Two of my peers and I spent the whole Wednesday at a Power Within, which was stopping by in Toronto.

I have, we could say, a __skeptic’s__ view of self-help literature, so I must admit I entered the convention centre with no particular expectations. In the end, I did enjoy the outing very much. Being able to dissect and examine the various presentation styles was worth it alone.

*Jessie Holmes* (A+ for being funny) – Our MC for the day, she started the day right with a Celine Dion impersonation (“I still love Canada, I only moved as far away as possible!”). Even sang “Love Can Move Mountains”.

*Les Brown* (A+ for delivery): The only true honest-to-God-I-make-a-living motivational speaker, Brown hit the floor running with a loud, boisterous voice, witty dialogue and interesting personal stories, mixed in with the fervour and fire of a Sunday preacher. It really wasn’t what he said – ambiguous advice and pleasantries – but how he said it. Choice quotes:

“Don’t let someone else’s opinion of you become your reality!”

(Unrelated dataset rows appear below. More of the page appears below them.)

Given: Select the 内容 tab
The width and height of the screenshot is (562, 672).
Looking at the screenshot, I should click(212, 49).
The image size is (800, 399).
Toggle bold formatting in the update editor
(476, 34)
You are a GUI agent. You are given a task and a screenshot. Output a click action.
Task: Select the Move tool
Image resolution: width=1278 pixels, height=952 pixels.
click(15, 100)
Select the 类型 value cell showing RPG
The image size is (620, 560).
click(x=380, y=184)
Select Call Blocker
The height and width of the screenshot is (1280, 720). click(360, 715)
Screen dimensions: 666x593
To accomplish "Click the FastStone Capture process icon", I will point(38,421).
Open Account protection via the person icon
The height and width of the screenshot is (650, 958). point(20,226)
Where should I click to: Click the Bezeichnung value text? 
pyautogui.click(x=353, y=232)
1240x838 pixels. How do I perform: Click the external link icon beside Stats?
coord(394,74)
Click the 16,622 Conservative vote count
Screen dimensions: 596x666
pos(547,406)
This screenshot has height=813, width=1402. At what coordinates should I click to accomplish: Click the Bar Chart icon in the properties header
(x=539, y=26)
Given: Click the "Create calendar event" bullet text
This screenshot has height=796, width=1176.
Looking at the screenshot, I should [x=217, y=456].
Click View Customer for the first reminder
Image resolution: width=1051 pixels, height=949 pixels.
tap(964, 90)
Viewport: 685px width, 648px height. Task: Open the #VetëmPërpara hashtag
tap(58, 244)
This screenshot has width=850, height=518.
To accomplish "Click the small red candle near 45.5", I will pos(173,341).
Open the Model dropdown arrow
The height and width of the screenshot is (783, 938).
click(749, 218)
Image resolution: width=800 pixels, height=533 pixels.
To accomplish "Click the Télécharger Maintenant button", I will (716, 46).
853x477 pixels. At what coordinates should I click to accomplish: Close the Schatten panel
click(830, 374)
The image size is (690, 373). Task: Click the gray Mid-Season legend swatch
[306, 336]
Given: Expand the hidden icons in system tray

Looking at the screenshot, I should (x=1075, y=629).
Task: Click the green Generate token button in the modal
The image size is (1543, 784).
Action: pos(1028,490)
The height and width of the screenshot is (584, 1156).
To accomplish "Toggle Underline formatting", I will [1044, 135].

“If you’re the smartest person in your group, you gotta get a better group! If you’re hanging out with nine broke men, you’re gonna be the tenth!”

*Tim Sanders* (B) – Yahoo! alumni who was here to promote his latest book, The L Factor. No, not that L; this L stands for likeability. The basic lowdown is to not treat your peers and subordinates like dirt.

*John Wood* (A, because deeds speak) – Microsoft alumni who told his tale of forming __Room to Read__, a charity that sets up libraries, schools, and female scholarships in developing nations. Oh yeah, he has a book to: Leaving Microsoft to Change the World. He got the most applause because of his actions rather than his gift of gab. He made three interesting points:

* In most places, there is no public education system, and families usually can only afford to send one of their kids to school. Wood is convinced is that this pragmatic economic response is how sexual inequality begins; the eldest son is typically the lucky child, and how can a boy not form a prejudice as he watches the girls work the fields from his classroom?
* He runs his charity like a business: donors are treated as investors and as such are given detailed monthly reports on where their money went.
* The first thing most charities buy with your money are $75,000 Land Rovers. __Room to Read__ hires local motorcyclists to transport people and material, saving money and contributing to the local economy as a result.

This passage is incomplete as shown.